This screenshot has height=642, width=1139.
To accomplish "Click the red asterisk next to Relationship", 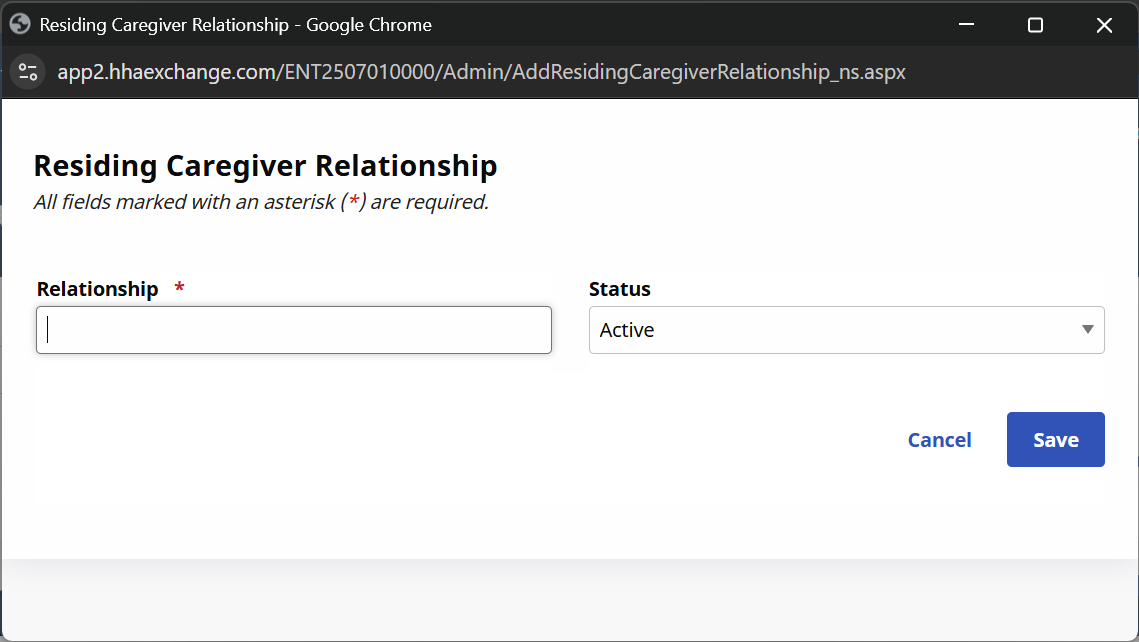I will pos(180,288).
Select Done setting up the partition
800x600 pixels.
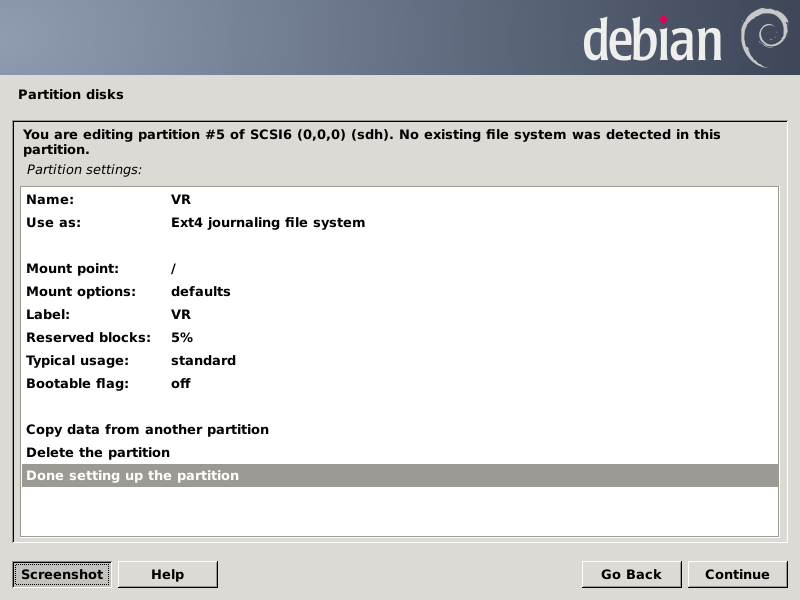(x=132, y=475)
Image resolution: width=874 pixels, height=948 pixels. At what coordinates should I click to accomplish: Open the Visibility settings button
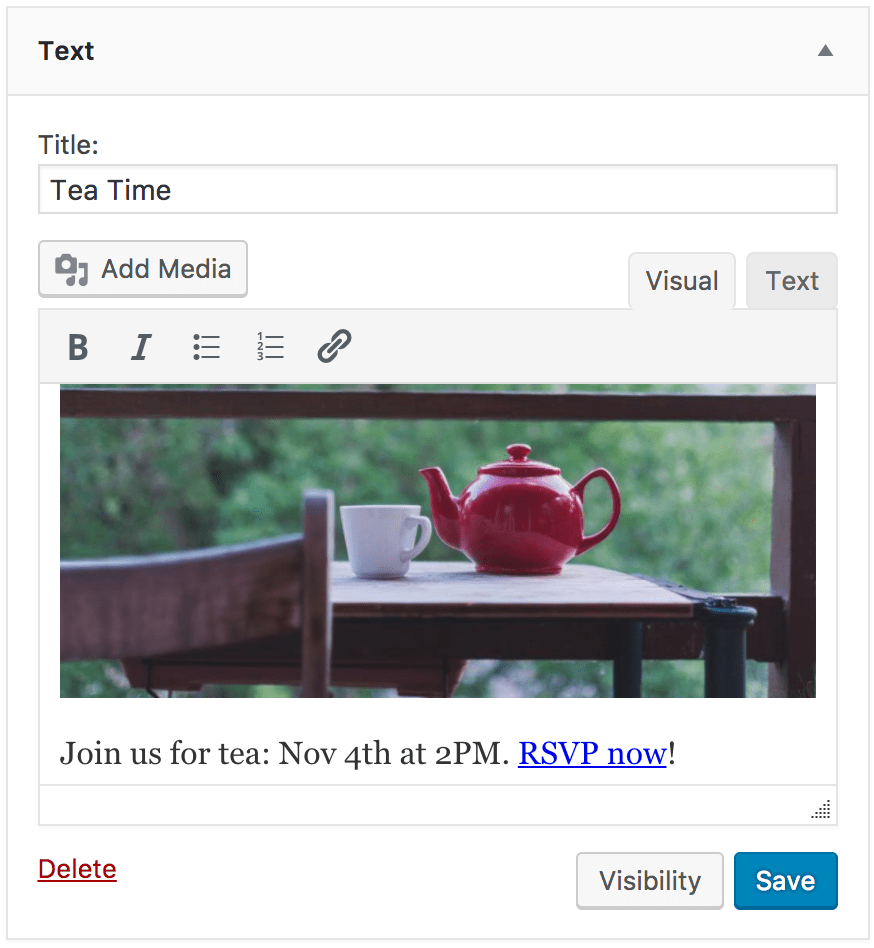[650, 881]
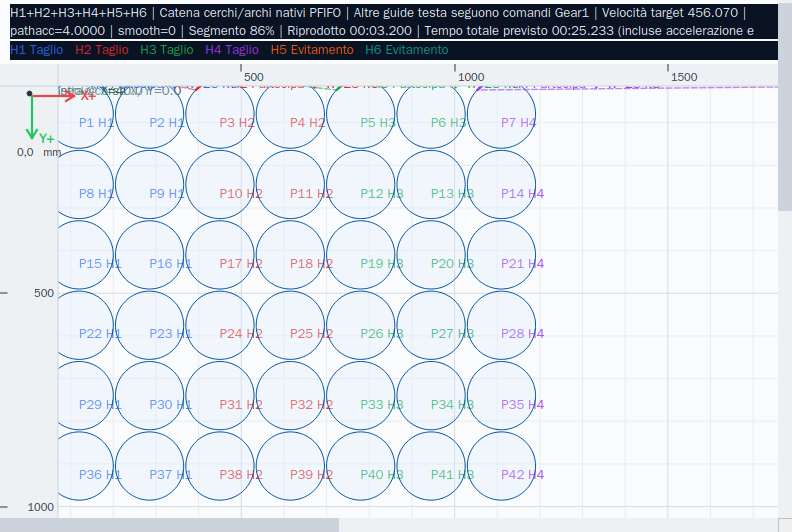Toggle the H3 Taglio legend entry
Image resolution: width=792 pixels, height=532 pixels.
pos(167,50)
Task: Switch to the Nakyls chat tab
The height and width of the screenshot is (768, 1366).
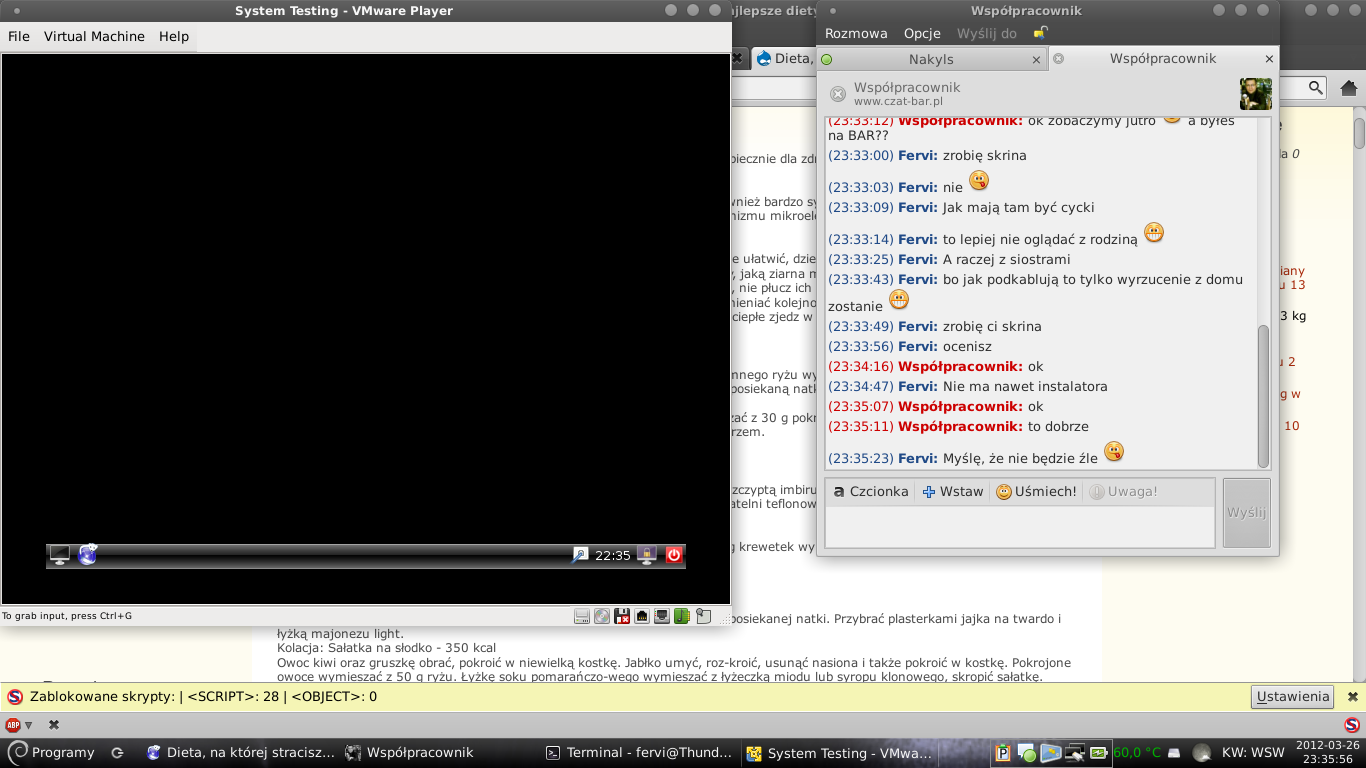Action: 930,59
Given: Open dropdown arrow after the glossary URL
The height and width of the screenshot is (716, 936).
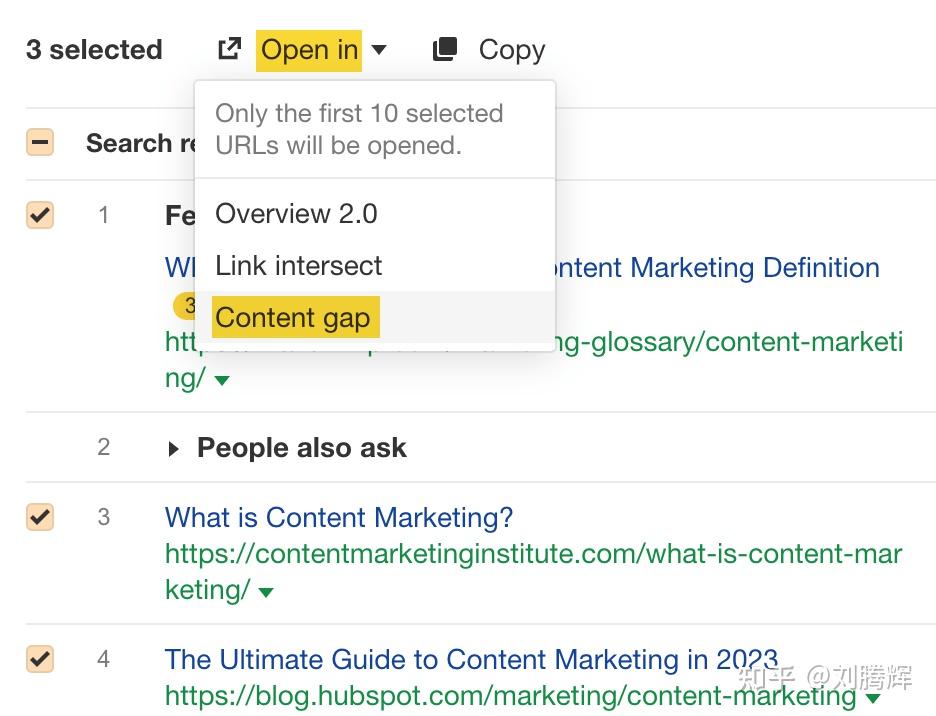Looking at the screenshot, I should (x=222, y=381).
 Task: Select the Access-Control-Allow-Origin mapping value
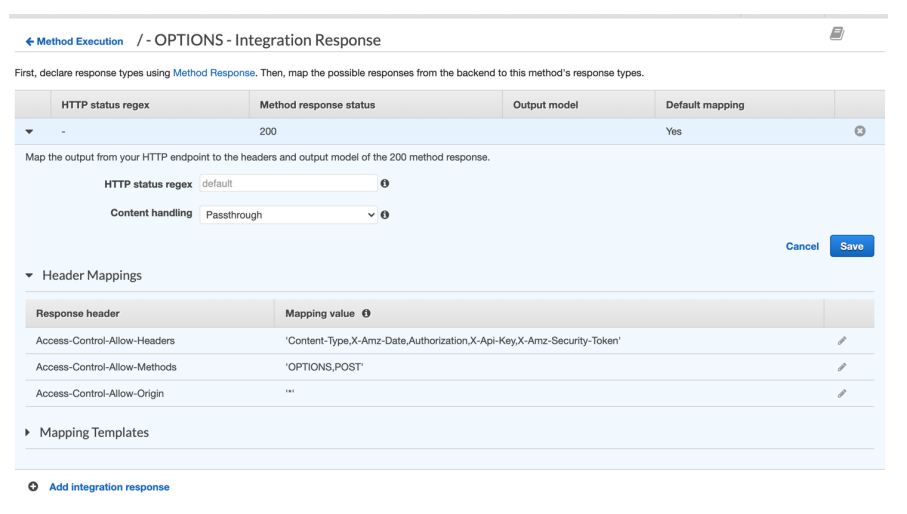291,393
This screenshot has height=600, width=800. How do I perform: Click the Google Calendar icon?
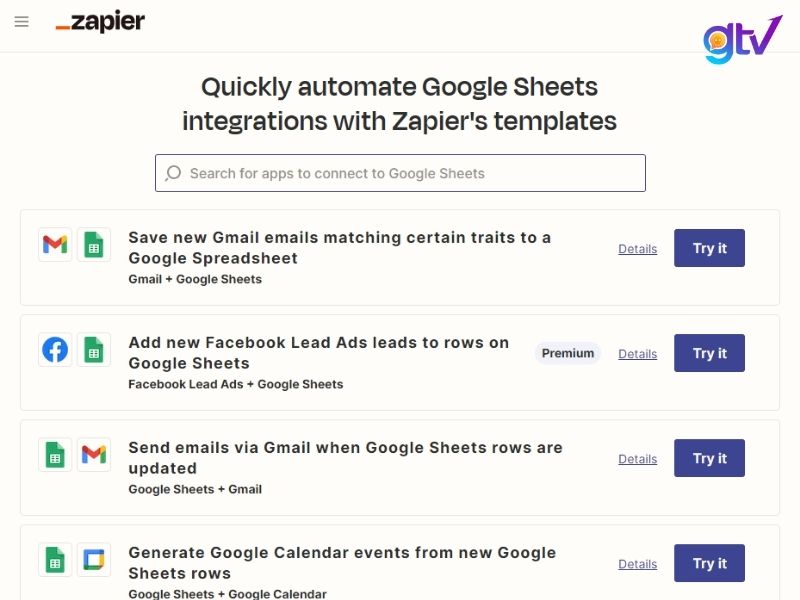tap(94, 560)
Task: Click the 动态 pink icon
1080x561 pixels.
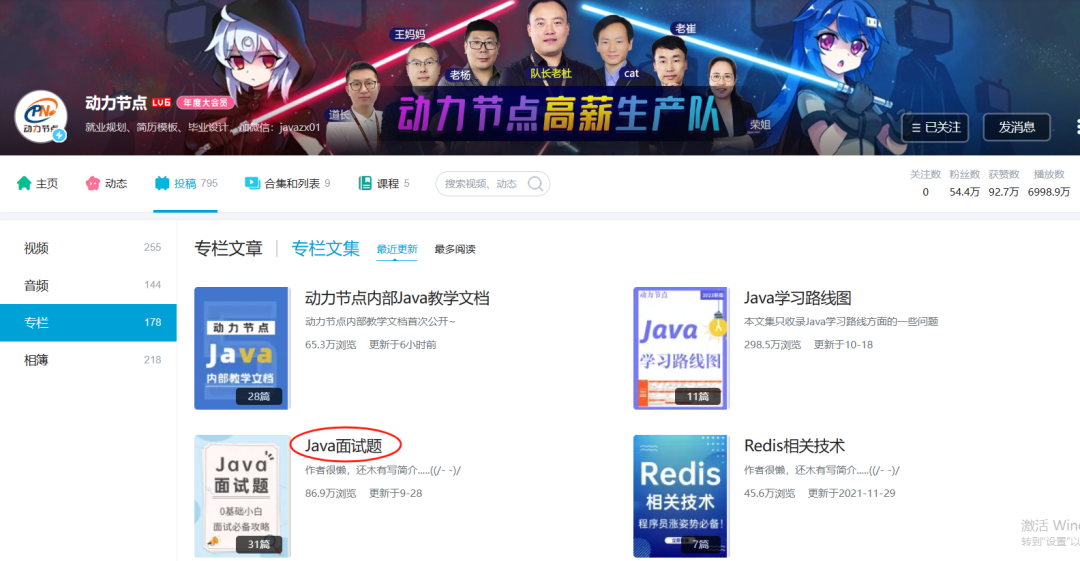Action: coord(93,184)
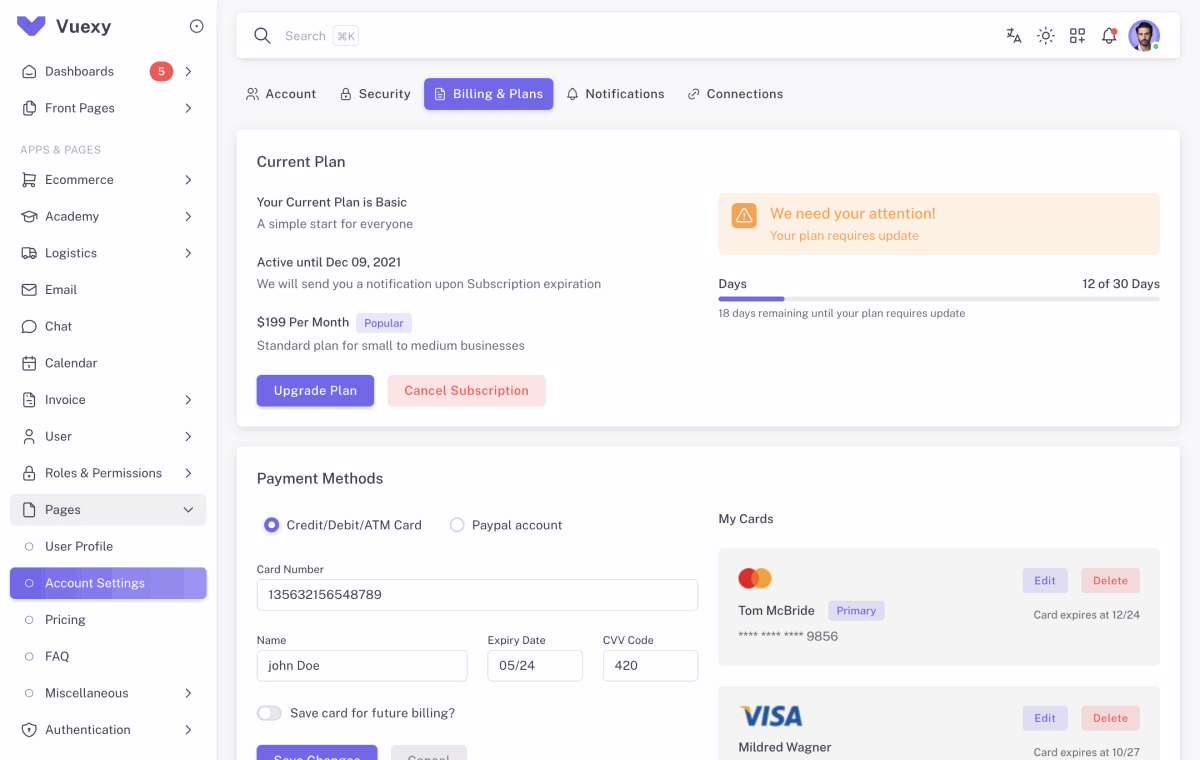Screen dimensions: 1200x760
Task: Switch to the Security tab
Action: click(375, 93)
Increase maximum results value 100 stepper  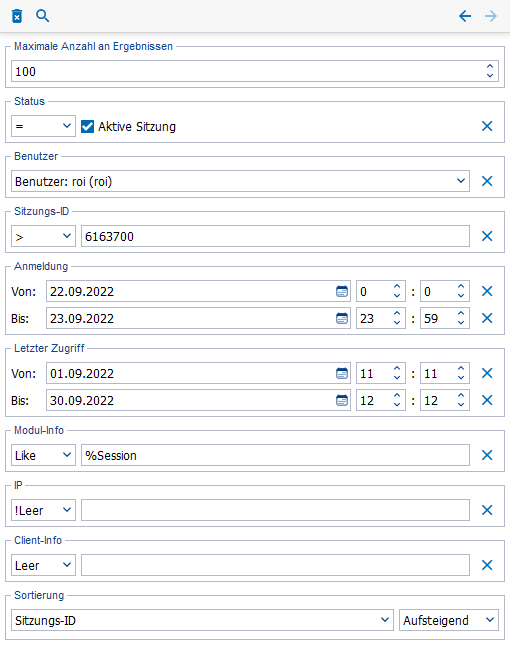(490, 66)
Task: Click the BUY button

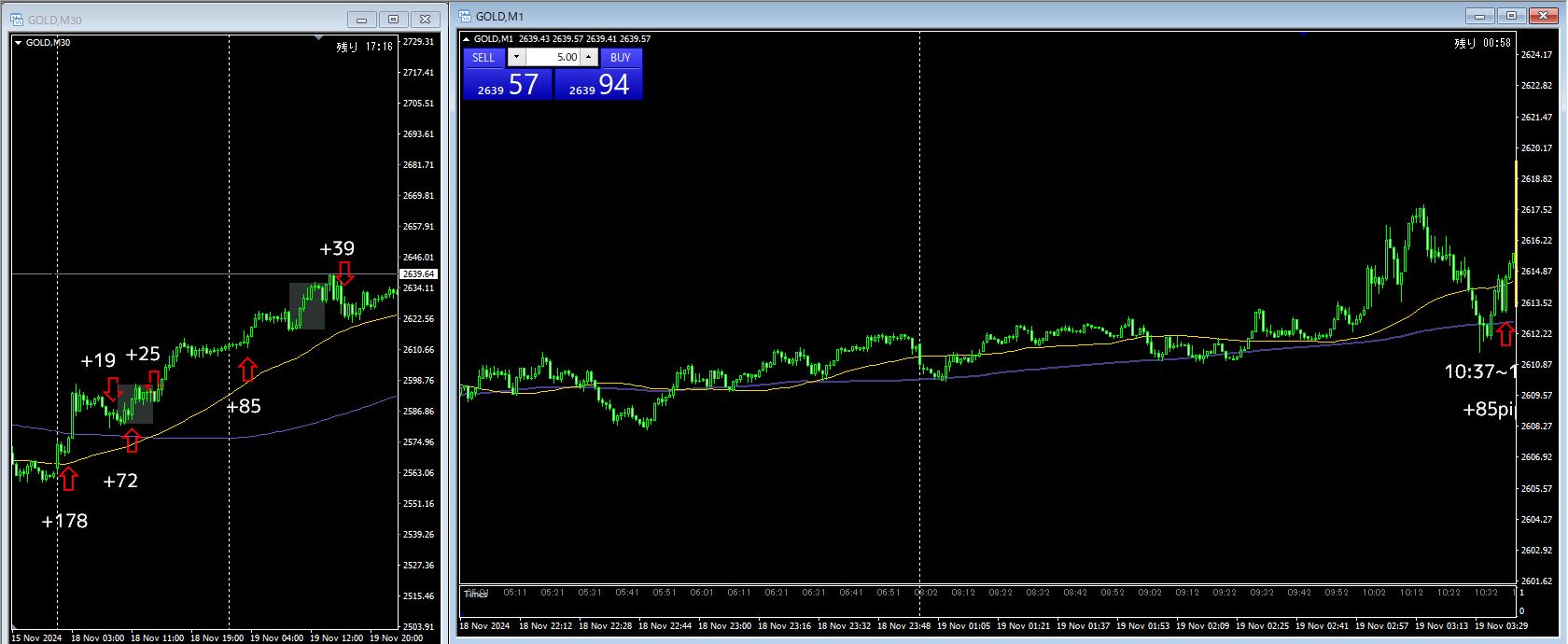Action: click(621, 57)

____

- [PROMPT]: Your answer is the exact run of lines above from the one with "The height and width of the screenshot is (768, 1366)." through the one with "Task: Click the 动态 pink icon", both ends included, minus any picture.

- [RESULT]:
The height and width of the screenshot is (768, 1366).
Action: 930,59
Given: Open dropdown arrow after the glossary URL
The height and width of the screenshot is (716, 936).
Looking at the screenshot, I should (x=222, y=381).
 Task: Select the Access-Control-Allow-Origin mapping value
291,393
This screenshot has height=600, width=800. How do I perform: Click the Google Calendar icon?
tap(94, 560)
Task: Click the 动态 pink icon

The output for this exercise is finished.